At the end point of the cutting wheel 12 and in the reached operating position a hole 82 of the thin plate hub 40 overlies the through hole 76 of the catching flange 54. The pin 18 is pushed in the direction of the cutting wheel 12 direction 34 in the axial direction by the elasticity of the screw spring 16, and is coupled to the hole 82 of the thin plate hub 40 so that the pin has a circumference 36, 38) in a positive direction. When engaged, noise is heard that the operator can hear, and this noise informs the operator that he is ready to operate.

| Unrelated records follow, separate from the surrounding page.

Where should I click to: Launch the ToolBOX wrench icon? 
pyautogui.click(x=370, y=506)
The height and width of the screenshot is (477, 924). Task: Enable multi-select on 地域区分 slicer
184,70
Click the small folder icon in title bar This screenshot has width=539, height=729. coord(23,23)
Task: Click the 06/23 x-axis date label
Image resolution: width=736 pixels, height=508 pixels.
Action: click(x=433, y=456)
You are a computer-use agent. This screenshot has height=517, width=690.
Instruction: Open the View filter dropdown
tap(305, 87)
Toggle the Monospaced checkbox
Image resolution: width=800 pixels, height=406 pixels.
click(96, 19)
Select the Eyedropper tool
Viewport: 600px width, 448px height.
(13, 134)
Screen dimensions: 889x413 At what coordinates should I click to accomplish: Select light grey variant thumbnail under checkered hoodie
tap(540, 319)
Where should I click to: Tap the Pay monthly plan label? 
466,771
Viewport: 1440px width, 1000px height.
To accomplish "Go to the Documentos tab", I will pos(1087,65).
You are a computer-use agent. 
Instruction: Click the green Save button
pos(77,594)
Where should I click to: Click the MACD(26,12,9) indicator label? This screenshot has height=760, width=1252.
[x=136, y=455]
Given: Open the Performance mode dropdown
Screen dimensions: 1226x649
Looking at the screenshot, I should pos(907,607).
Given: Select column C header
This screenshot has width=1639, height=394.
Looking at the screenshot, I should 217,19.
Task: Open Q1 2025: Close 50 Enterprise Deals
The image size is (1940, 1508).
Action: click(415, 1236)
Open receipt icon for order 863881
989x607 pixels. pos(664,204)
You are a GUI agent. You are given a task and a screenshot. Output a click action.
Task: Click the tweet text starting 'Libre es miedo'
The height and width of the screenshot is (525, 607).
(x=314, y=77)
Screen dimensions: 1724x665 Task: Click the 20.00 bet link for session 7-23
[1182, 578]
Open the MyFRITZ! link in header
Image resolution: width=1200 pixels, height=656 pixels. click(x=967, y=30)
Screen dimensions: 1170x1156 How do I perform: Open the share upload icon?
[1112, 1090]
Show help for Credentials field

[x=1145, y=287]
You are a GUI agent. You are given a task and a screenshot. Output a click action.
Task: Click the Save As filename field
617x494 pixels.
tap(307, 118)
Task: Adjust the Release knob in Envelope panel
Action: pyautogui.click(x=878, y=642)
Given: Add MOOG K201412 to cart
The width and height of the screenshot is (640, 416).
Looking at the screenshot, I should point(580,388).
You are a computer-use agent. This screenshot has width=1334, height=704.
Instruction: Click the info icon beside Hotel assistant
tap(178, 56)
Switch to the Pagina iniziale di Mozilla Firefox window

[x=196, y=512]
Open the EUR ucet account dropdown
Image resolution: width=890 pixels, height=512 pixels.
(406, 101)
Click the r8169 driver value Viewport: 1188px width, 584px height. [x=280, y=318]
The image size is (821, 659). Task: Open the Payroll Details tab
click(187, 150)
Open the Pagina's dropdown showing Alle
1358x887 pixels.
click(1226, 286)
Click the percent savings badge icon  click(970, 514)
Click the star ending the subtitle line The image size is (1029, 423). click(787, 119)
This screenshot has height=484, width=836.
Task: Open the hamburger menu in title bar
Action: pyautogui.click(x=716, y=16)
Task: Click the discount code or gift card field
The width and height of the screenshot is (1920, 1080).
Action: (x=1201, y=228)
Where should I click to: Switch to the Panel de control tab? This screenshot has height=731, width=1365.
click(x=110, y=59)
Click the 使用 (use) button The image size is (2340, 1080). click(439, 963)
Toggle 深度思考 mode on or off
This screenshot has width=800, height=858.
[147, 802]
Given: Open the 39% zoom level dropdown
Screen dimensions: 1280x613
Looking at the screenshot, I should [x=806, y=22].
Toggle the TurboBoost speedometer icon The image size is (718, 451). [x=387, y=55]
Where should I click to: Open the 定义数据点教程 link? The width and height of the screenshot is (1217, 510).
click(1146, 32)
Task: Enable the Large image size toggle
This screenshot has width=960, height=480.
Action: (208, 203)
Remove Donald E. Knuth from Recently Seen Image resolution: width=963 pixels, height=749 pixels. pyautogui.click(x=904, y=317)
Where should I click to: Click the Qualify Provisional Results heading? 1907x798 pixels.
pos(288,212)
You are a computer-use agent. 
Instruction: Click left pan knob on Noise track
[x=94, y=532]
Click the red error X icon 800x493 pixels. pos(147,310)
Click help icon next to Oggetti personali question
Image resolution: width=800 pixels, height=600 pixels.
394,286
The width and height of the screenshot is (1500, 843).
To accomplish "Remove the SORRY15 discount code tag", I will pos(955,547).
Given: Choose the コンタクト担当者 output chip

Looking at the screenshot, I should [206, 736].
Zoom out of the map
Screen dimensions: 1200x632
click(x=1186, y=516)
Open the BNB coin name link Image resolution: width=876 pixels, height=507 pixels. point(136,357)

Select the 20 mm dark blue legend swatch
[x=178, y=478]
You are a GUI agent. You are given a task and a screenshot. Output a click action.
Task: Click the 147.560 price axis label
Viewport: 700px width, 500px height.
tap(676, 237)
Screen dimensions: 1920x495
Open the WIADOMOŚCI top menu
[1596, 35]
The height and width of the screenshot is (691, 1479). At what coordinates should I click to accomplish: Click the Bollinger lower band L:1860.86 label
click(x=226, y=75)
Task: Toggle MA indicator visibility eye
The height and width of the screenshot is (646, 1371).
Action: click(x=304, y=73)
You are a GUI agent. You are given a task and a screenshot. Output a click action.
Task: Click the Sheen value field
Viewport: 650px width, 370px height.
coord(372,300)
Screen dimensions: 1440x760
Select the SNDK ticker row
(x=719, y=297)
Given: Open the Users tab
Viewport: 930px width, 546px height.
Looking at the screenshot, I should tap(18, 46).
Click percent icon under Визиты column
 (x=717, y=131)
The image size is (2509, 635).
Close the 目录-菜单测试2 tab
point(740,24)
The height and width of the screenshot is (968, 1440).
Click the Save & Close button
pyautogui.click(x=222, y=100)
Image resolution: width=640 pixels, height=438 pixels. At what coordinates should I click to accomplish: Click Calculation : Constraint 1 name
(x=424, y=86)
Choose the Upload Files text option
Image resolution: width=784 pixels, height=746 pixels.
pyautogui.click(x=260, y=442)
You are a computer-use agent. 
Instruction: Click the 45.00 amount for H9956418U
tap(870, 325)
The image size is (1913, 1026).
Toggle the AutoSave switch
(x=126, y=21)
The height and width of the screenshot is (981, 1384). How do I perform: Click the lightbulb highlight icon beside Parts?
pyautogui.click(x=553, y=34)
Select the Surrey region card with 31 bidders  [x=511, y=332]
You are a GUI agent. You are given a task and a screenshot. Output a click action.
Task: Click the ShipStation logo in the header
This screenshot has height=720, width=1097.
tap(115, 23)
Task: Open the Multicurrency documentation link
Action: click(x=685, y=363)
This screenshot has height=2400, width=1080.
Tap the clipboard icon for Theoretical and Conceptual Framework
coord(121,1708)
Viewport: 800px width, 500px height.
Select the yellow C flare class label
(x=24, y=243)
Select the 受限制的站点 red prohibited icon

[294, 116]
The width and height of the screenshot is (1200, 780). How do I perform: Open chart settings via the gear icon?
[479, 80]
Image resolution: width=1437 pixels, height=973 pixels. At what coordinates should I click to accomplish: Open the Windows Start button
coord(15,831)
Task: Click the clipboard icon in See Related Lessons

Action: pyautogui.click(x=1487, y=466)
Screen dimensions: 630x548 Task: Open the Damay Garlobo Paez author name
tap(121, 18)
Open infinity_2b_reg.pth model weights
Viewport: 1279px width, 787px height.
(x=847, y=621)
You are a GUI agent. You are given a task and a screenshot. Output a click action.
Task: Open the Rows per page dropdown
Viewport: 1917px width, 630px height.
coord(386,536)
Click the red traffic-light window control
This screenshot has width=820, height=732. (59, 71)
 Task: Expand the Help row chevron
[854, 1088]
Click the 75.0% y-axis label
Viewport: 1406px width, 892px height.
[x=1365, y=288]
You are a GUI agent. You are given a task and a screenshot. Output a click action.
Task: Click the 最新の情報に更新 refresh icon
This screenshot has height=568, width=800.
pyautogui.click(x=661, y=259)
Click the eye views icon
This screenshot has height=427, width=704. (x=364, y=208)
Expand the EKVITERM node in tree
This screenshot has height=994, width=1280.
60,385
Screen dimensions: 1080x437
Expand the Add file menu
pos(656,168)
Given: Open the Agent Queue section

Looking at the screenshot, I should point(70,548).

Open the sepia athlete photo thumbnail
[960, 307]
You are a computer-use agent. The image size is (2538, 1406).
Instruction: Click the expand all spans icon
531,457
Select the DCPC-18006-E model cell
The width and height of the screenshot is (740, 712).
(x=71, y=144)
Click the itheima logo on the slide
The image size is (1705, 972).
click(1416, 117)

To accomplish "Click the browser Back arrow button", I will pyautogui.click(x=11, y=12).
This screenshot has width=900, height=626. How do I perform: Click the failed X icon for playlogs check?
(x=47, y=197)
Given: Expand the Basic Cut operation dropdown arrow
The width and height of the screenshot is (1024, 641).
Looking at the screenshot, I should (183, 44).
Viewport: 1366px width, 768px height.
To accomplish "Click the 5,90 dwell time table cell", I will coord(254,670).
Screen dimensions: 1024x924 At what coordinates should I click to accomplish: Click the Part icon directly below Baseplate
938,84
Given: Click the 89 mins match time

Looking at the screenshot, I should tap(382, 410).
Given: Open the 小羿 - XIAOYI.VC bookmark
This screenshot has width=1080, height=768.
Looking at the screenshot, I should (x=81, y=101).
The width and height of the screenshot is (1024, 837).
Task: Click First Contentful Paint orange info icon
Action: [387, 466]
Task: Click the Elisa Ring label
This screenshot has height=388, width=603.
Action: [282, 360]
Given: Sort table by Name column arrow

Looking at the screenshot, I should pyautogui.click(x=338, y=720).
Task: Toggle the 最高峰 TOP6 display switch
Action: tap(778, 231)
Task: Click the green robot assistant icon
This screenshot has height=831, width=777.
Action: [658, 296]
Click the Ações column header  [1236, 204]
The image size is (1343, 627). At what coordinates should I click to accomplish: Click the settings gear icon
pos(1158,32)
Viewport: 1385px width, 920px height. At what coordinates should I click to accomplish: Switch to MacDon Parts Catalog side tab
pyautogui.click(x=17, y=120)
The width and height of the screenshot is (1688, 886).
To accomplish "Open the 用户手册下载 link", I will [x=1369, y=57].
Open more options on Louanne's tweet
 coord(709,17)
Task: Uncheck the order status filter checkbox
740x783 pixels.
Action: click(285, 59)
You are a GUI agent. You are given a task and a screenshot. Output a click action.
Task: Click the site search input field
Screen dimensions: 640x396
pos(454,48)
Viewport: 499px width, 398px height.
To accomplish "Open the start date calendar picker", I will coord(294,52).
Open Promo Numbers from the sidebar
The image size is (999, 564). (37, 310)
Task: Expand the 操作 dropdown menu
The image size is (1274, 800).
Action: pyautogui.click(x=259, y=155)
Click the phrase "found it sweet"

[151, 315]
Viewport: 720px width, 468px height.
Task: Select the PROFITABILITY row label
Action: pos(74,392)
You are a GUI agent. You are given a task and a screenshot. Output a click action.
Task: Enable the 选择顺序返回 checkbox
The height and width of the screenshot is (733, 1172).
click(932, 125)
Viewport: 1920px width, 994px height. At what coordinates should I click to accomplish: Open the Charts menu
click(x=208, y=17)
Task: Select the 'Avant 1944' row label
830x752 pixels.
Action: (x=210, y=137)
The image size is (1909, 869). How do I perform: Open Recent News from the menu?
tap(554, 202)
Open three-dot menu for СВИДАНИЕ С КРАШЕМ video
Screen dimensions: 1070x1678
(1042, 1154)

Although not shown, alternatively, the locking element and the vertical hole can be implemented by rotating 180 ° inside the thin plate hub, so that the assembly device is reversed, and the thin plate hub is rotated in the driving direction during assembly. If the locking element is implemented by 180 ° rotation, in operation, the inclined surface of the lower front edge of the locking element proceeds forward in a hurry, thus achieving a bumper scheme which prevents the action of fixing the front edge, for example when engaging the workpiece edge.

Claims (10)

In a system having a tool holding fixture and a tool (12) comprising a catching device (10) capable of operatively connecting a tool (12) with a drive shaft (14), The tool 12 can be operatively connected to the catching device 10 via at least one locking element 18 which is supported to be movable against the spring element, which locking element is coupled in the operating position of the tool 12. To positively secure the tool 12 and to at least a portion of the means 20, 20 ′, 30, 30 ′, 32 for disassembling the left and right sides of the tool 12 from the tool holding fixture. System characterized. 2. The system of claim 1, wherein the catching device (10) comprises at least one functional element (24) forming at least part of the means (20, 20 ', 32). 3. The tool holding fixture and the tool 12 according to claim 1 or 2, wherein at least one corresponding coding 20, 20 ', 30, 30' for preventing the left and right of the tool 12 from being assembled upside down. System is arranged. 4. The functional element (24) according to claims 2 and 3, wherein the functional element (24) has one projecting surface towards the tool (12), said projecting surface being asymmetrical with respect to the axis (28), said axis being the tool (12) Characterized in that it extends through the center point of the protruding surface perpendicularly across the axis of rotation of the tool 12, the tool 12 has a recess 26 corresponding to the functional element 24, at least partially corresponding to the protruding surface. System. 5. System according to claim 3 or 4, characterized in that the tool (12) has a disk shaped hub (40) formed as a separate component. 6. The system as claimed in claim 3, wherein the tool comprises a hub comprising an axially facing shaping portion. 3. 7. The system according to claim 6, wherein the shaping portion (30 ') forms part of a coding (30, 30'). 8. System according to claim 6 or 7, wherein the hub (40) is implemented in a cup shape. A tool holding fixture for a system according to claim 1. A tool for a system according to claim 1.